** Problem to work on **
In the entries below, find each line where the word "question" appears and give only the total count of such lines.

Collected data
^^^^^^^^^^^^^^^^
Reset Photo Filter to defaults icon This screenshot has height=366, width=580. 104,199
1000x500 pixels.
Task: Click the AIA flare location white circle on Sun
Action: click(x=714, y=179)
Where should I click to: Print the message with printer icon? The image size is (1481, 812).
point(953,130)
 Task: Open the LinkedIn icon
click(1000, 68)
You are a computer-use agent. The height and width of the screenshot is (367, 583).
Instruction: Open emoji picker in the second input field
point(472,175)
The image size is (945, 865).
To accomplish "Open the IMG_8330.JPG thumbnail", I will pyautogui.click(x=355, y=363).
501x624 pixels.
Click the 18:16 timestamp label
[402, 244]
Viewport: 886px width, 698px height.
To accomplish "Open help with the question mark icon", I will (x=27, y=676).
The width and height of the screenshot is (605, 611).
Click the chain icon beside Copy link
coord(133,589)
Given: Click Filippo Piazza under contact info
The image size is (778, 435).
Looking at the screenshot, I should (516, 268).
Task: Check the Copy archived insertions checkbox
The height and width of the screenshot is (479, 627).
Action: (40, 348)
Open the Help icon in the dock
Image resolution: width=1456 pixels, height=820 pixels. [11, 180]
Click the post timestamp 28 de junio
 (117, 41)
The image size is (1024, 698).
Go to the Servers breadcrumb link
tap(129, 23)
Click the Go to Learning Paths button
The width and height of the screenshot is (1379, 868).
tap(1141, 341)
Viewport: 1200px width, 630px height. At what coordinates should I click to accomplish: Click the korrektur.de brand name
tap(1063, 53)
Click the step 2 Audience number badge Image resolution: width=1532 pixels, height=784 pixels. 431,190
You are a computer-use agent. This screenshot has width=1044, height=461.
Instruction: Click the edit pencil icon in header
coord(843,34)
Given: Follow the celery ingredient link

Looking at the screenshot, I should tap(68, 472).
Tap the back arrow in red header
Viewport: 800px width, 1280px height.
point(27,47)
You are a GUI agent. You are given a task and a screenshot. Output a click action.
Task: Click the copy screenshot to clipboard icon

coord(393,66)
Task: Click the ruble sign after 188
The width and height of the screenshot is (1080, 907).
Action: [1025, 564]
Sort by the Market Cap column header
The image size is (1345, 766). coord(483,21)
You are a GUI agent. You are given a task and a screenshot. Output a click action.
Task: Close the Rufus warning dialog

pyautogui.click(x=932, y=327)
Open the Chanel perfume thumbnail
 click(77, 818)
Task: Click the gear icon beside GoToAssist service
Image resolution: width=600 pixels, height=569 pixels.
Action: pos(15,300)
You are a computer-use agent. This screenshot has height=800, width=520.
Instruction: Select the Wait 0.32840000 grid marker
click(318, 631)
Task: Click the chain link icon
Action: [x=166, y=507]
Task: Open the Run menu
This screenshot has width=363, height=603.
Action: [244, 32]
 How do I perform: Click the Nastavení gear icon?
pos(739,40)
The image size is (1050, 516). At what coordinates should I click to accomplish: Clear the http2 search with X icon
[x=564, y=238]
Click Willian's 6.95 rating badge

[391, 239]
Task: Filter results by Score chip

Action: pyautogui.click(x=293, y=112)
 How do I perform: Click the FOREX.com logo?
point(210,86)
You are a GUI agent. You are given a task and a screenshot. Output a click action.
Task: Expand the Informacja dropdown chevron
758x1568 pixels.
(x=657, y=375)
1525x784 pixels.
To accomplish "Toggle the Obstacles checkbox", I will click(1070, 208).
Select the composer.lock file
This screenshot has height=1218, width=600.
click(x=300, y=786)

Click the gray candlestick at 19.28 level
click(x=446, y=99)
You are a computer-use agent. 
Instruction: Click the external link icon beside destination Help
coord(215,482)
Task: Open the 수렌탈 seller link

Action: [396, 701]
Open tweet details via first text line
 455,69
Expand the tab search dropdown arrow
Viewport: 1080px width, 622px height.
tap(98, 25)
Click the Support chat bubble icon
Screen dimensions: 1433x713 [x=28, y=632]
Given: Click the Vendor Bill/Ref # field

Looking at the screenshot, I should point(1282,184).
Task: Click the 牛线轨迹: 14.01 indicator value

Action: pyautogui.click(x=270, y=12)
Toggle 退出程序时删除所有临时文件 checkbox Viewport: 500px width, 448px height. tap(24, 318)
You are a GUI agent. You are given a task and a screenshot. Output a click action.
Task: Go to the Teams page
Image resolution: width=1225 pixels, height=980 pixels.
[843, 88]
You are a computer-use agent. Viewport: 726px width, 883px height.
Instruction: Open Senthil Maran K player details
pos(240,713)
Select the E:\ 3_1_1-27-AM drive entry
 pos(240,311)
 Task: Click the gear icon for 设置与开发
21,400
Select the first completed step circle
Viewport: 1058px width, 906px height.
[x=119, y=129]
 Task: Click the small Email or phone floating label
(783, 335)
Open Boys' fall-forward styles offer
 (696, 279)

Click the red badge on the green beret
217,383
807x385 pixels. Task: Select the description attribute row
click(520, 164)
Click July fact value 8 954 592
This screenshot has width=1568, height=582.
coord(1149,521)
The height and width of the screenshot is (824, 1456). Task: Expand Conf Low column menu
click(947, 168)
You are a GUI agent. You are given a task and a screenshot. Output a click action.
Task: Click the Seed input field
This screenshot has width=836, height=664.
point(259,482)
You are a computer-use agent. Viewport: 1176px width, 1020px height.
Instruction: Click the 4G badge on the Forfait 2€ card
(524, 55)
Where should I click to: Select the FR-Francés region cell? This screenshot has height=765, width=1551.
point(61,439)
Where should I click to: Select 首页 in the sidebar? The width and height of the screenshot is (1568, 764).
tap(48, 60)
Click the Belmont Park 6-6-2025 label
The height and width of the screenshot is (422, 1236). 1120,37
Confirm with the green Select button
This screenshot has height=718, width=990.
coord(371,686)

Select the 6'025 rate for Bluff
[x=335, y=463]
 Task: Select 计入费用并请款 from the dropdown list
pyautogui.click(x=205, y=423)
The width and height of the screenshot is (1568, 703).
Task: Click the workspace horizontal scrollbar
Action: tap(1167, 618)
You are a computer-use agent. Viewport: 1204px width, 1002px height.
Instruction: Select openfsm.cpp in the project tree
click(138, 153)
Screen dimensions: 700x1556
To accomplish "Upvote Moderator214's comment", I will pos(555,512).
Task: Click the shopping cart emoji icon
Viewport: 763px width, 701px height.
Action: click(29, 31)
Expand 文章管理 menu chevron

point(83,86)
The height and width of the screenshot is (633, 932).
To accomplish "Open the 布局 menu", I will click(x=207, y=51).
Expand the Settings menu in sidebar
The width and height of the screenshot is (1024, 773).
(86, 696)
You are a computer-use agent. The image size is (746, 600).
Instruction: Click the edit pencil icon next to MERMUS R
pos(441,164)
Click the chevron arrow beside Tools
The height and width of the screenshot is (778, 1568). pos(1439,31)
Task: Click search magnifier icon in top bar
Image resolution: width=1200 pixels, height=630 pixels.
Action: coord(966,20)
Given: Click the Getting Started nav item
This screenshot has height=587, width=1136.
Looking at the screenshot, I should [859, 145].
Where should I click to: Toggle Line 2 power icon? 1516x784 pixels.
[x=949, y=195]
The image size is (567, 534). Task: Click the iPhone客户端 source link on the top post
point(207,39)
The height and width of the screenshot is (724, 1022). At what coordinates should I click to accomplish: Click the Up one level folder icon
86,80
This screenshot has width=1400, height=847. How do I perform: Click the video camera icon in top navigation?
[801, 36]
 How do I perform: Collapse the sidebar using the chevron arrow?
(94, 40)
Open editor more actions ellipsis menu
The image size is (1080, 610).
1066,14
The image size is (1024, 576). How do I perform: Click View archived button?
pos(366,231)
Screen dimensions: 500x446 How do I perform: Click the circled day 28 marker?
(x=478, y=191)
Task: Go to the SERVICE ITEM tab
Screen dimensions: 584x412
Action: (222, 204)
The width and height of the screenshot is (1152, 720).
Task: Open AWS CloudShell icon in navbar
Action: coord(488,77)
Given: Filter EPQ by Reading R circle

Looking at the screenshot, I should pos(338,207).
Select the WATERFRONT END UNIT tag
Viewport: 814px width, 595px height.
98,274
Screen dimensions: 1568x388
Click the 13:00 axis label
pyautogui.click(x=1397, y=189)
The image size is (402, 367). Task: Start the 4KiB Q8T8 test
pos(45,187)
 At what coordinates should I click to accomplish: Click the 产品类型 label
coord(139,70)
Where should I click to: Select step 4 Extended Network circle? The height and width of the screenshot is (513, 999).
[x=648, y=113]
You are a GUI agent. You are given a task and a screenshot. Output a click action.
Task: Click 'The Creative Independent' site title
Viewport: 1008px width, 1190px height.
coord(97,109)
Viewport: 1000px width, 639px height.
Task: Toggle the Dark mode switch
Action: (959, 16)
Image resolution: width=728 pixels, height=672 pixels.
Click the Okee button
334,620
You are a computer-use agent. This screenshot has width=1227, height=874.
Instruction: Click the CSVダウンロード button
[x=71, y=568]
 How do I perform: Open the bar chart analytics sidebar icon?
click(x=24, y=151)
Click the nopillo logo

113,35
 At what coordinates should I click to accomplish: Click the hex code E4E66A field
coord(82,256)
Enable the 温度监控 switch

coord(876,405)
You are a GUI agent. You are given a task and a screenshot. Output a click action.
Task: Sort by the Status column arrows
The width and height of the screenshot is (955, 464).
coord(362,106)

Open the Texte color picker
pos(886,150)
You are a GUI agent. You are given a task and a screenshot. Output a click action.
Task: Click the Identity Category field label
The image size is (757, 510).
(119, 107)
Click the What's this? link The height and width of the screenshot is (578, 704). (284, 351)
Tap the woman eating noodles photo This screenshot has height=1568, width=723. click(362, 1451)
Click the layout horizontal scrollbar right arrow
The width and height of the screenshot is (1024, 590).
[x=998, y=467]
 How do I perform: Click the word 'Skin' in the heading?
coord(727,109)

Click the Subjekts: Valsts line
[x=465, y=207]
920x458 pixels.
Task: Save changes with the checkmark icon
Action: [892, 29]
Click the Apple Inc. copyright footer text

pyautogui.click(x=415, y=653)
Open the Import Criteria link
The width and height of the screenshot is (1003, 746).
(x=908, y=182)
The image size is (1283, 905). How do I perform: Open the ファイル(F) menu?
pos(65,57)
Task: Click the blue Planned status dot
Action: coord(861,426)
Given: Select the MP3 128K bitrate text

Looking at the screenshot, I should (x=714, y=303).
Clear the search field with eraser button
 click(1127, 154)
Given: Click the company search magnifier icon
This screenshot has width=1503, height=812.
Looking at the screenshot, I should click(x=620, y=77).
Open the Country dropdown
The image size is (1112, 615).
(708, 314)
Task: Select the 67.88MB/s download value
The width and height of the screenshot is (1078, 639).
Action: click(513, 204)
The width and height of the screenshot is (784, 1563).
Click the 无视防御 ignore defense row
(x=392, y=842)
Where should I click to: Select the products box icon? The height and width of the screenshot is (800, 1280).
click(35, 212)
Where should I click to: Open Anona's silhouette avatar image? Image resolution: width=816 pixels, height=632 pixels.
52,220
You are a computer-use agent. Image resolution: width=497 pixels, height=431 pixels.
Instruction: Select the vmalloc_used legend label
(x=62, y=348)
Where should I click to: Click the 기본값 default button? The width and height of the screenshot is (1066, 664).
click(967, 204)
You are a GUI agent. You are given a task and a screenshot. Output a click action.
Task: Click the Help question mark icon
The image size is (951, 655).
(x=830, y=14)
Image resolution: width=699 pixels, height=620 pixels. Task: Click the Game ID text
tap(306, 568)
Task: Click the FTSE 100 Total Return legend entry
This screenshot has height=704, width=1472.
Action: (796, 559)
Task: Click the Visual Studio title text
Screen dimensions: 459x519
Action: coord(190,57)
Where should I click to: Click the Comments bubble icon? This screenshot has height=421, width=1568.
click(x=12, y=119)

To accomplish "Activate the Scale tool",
^^^^^^^^^^^^^^^^
** Answer area **
2